The court found that the UT erred by relying heavily on the OECD Model Tax Convention (MTC) and its Commentary, rather than the precise wording and context of the Convention itself. The court agreed with the FTT that Company A was not US resident for Convention purposes.
Regarding the second issue, the court upheld the FTT's finding that Company A was not carrying on business in the United States through a permanent establishment. The court noted that the LP's activities were passive and sporadic, lacking regularity, substance, and active management by Company A’s directors. The court applied UK tax law principles to define "carrying on business," relying on leading authorities such as American Leaf, and found no material error in the FTT’s evaluative conclusion.

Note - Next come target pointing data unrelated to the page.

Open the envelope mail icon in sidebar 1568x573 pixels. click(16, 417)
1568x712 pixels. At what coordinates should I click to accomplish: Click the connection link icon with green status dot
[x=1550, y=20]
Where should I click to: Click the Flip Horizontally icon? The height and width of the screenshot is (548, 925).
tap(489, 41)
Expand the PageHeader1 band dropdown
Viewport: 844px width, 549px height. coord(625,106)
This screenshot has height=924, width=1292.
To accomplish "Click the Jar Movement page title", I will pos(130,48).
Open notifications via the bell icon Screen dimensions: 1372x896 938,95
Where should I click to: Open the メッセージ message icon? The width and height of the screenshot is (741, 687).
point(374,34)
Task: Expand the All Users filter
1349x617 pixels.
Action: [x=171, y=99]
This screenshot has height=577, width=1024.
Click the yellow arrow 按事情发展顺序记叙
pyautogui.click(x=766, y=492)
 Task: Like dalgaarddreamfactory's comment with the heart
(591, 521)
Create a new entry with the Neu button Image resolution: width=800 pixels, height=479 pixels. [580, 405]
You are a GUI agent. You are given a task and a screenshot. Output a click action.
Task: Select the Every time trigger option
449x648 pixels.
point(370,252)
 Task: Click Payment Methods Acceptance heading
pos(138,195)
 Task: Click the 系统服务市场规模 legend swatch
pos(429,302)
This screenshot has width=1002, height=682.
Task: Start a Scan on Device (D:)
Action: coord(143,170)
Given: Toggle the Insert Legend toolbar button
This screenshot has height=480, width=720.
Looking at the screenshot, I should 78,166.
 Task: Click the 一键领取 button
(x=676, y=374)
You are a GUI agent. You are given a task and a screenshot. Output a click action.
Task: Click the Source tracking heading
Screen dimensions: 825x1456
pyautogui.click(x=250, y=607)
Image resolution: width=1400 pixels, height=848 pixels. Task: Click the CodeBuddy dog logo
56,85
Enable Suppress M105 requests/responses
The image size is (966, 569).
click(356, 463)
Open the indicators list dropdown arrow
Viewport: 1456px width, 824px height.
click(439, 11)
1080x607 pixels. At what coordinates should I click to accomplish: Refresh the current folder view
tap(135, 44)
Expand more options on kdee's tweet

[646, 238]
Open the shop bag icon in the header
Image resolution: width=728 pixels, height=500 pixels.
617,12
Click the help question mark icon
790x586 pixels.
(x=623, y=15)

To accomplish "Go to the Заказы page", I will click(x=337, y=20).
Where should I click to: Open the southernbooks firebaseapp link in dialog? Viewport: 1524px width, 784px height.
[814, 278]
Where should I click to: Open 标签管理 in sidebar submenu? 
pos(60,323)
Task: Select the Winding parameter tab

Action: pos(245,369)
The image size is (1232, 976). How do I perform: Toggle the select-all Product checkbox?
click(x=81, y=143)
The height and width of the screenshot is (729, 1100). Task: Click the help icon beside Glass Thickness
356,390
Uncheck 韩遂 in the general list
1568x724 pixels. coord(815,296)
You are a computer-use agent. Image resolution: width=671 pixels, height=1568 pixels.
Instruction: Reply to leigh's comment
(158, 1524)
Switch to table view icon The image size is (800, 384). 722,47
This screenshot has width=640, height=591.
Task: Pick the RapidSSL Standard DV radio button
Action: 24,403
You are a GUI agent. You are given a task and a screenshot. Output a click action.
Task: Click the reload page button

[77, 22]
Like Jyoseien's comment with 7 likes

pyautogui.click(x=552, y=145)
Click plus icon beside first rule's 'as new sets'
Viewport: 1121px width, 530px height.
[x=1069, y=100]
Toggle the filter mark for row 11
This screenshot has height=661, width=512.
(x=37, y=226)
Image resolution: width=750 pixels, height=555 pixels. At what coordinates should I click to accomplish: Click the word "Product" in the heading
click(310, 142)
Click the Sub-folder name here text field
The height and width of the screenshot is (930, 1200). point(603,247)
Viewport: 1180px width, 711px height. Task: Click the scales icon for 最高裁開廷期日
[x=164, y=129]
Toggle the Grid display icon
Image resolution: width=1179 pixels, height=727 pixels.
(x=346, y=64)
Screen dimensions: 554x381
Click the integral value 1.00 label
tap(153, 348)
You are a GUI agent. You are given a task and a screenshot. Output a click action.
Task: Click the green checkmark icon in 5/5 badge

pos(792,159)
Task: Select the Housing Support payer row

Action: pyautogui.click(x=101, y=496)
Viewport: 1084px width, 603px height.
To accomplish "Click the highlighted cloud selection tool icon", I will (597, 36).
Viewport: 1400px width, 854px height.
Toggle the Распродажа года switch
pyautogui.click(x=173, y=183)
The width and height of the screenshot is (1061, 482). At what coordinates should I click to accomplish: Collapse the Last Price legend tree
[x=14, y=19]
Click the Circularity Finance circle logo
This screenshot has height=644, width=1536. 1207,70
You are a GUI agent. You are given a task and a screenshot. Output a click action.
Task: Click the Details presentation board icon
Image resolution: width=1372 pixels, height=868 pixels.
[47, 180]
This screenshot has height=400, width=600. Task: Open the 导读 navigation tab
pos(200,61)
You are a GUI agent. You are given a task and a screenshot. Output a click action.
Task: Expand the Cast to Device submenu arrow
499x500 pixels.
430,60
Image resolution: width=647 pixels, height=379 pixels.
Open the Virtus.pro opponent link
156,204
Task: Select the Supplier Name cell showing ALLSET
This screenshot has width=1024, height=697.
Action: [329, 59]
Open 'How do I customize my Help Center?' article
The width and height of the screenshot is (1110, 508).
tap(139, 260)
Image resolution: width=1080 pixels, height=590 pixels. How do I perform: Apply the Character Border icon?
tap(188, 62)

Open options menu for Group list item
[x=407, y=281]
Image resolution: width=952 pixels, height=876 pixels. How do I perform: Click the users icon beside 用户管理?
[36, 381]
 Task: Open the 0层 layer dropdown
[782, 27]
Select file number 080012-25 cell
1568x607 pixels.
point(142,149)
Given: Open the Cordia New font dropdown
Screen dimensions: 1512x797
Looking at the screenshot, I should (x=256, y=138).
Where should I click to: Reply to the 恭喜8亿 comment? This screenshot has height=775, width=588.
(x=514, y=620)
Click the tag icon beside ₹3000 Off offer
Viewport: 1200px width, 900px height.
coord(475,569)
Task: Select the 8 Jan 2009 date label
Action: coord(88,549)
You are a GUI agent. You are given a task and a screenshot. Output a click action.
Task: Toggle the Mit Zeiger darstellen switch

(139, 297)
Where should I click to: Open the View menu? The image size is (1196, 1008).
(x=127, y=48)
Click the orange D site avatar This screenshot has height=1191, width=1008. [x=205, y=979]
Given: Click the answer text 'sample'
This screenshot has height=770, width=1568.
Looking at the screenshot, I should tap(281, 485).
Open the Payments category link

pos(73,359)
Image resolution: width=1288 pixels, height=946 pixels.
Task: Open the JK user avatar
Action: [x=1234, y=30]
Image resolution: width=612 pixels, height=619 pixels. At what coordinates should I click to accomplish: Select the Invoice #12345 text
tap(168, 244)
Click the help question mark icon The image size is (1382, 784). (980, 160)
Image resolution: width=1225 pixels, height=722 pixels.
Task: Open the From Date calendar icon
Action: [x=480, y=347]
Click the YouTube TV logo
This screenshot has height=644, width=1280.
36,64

The court also emphasized that the size of the loans held by the LP was not determinative; the qualitative nature and substance of activities were critical. The lack of strategic direction and active participation by Company A's general partner reinforced the conclusion that Company A was not carrying on business in the US.
Holding and Implications
The court ALLOWED HMRC's appeal on Issue 1, concluding that Company A was not a resident of the United States for purposes of the US/UK double tax Convention. The court DISMISSED Company A's appeal on Issue 2, upholding the finding that Company A was not carrying on business in the United States through a permanent establishment.
As a result, the decision of the Upper Tribunal on residence is set aside, reinstating the First-tier Tribunal's conclusion that the United Kingdom is not required to confer double tax relief in respect of US tax paid on Company A's interest income for the periods in dispute. The UT's decision on carrying on business is upheld.
No new legal precedent was established beyond the application of established principles of treaty interpretation and tax law to the particular facts of this case. The decision clarifies that domestic deeming provisions like section 269B of the US Internal Revenue Code do not, by themselves, establish residence for treaty purposes absent a substantive connection to the State.